The problem with spreadsheets

I’m a big spreadsheets guy. Excel and Google Sheets are my go-to applications for some quick number crunching. But I’ll admit, I’m not super organized in these. Usually it’s a dataset and a pivot table or two.

Often when I’m away from the data for a couple of days, I return to a completely incomprehensible spreadsheet.

But it’s even worse with other people’s spreadsheets. Have you ever noticed that someone else’s spreadsheet rarely makes much sense to you?

The problem I think has to do with how open-ended spreadsheets can be. We love spreadsheets because they are so flexible for what we want to do. But because there aren’t many guardrails, it’s hard for anyone but ourselves really make sense of them.

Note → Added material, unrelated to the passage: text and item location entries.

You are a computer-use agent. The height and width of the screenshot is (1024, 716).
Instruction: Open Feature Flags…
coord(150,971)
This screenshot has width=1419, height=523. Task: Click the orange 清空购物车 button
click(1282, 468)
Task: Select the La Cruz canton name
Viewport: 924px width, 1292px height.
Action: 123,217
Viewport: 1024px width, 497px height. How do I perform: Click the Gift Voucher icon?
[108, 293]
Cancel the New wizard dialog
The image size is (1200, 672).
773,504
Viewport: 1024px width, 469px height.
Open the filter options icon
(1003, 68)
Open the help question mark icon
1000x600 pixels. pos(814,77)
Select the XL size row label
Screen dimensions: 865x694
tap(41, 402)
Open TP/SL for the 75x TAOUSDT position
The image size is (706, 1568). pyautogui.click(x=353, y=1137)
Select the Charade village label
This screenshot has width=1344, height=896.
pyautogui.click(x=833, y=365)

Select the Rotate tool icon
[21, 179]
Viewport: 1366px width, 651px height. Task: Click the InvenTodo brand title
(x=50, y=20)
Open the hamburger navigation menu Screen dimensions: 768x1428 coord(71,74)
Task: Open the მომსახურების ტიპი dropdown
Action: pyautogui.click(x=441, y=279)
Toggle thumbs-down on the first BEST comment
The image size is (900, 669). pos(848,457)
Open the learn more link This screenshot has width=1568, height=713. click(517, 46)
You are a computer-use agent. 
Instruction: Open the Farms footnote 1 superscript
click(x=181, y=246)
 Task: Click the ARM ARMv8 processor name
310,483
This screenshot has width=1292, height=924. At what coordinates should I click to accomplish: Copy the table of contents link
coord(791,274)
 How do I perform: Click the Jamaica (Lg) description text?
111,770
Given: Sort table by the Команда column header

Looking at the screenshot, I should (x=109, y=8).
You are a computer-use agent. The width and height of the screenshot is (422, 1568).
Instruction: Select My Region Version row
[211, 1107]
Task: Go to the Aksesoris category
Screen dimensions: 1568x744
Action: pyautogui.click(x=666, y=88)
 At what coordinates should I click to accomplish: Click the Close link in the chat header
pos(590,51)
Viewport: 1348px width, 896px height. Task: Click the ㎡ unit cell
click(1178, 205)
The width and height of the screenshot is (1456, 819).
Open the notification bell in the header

It’s be like designing and building a home without and preconceived design standards or codes to follow. Sure you may end up with a home perfectly designed for yourself, but good luck selling it to anyone else. Or even enticing someone to come visit.

To be fair, I don’t think the solution is to put more guardrails up – spreadsheets are useful precisely because they are the digital equivalent of a piece of scratch paper. A yellow legal pad. Instead of handicapping them, we should instead know where they end, and where a more prepared, structured system is needed. A data warehouse, a BI system.

If you’re testing at theory or hashing out an idea, a spreadsheet is fine. But if it needs to be shared, it’s time to put thought into presentation and usability, and to do so, get out of the spreadsheet.